Philip Delarmino was, understandably so, dissatisfied with the way his medal bid in the International Federation of Muay thai Associations World Muay thai Championships ended last year.
The top-notch muay fighter intends not to get frustrated again in the coming worlds next month in Thailand, the cradle of the extremely physical combat sport known as the “art of eight limbs.’’
“The world’s best will be there and I want to bring home a medal this time,’’ said Delarmino, who claimed bronze medals in the annual world championships thrice.
Delarmino, the reigning Southeast Asian (SEA) Games champion in the men’s 57 kilogram division, wasn’t lucky enough to advance to the semifinals last year, denying him a medal in the process.
“This is an Olympic-level tournament.

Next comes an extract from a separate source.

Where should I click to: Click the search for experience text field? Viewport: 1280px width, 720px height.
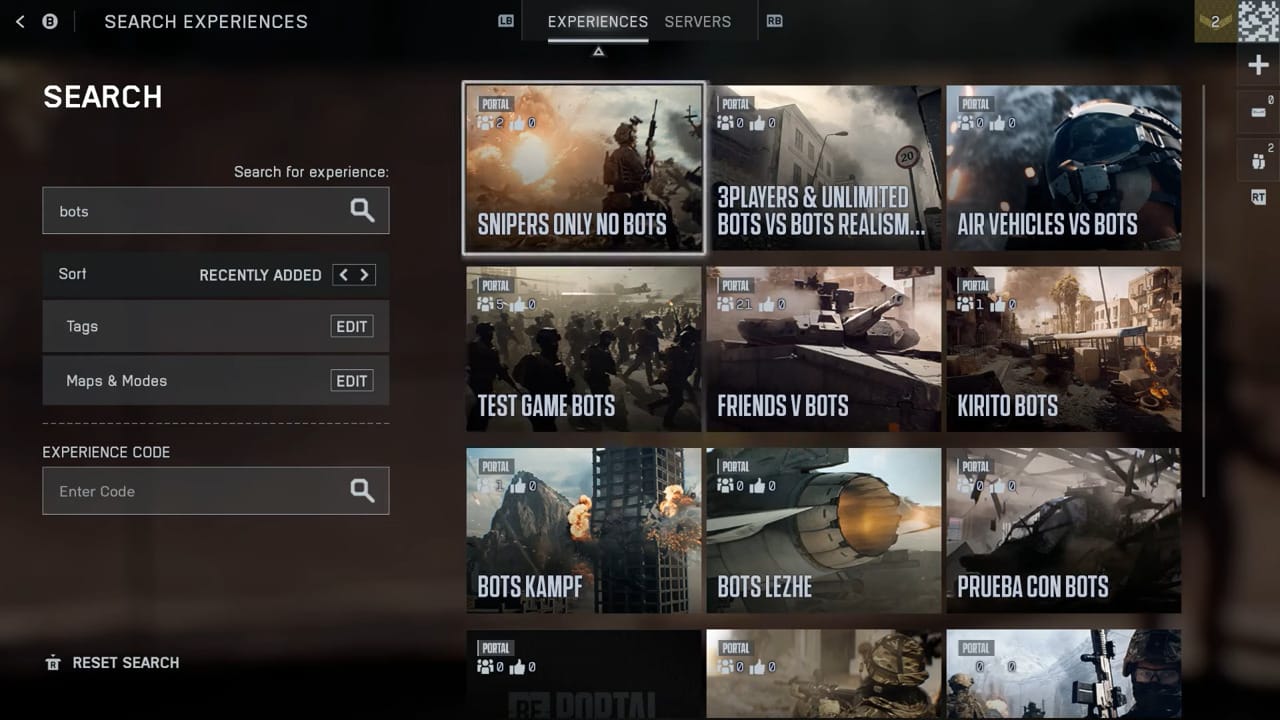[195, 211]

The toughest fighters from Europe, the United States and here in Asia will not allow themselves to get beaten,’’ said Delarmino, who seized the Asian featherweight crown of the World Muay Thai Council at the expense of hometown bet Zakaria Eljamari this year in Dubai.

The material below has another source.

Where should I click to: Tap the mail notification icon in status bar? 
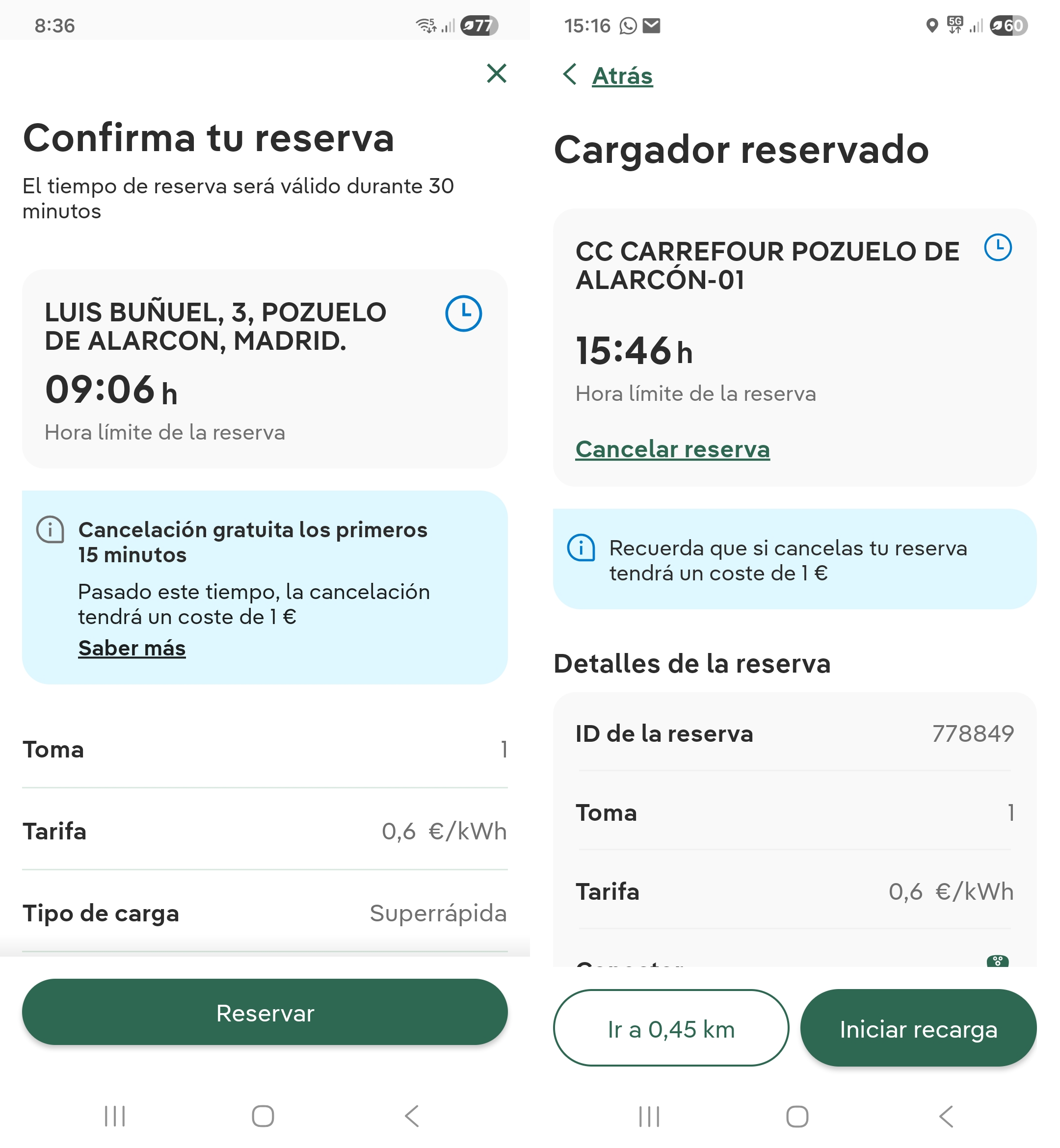tap(651, 26)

Muay thai is now recognized as an Olympic sport, having granted full approval by the International Olympic Committee early this year that will allow it to see action in the 2024 Paris and 2028 Los Angeles Games.
National muay head coach Billy Alumno said the world champs on Dec. 3 to 12 in Phuket, Thailand, would serve as a qualifier to the World Games in the United States in July next year.
“All the fights in the world championships are expected to be tough since only the two finalists will secure spots in the 2022 World Games,’’ said Alumno.
Joining Delarmino in Phuket is 2018 world champion and SEA Games gold medalist Ariel Lee Lampacan (54kg) and female fighters who the Muay thai Association of the Philippines feels could deliver the medals.
“We will send a lean and mean team to Thailand, those who have strong chances of winning,’’ said Alumno.
The muay team has been training in a bubble at the Benguet State University since May.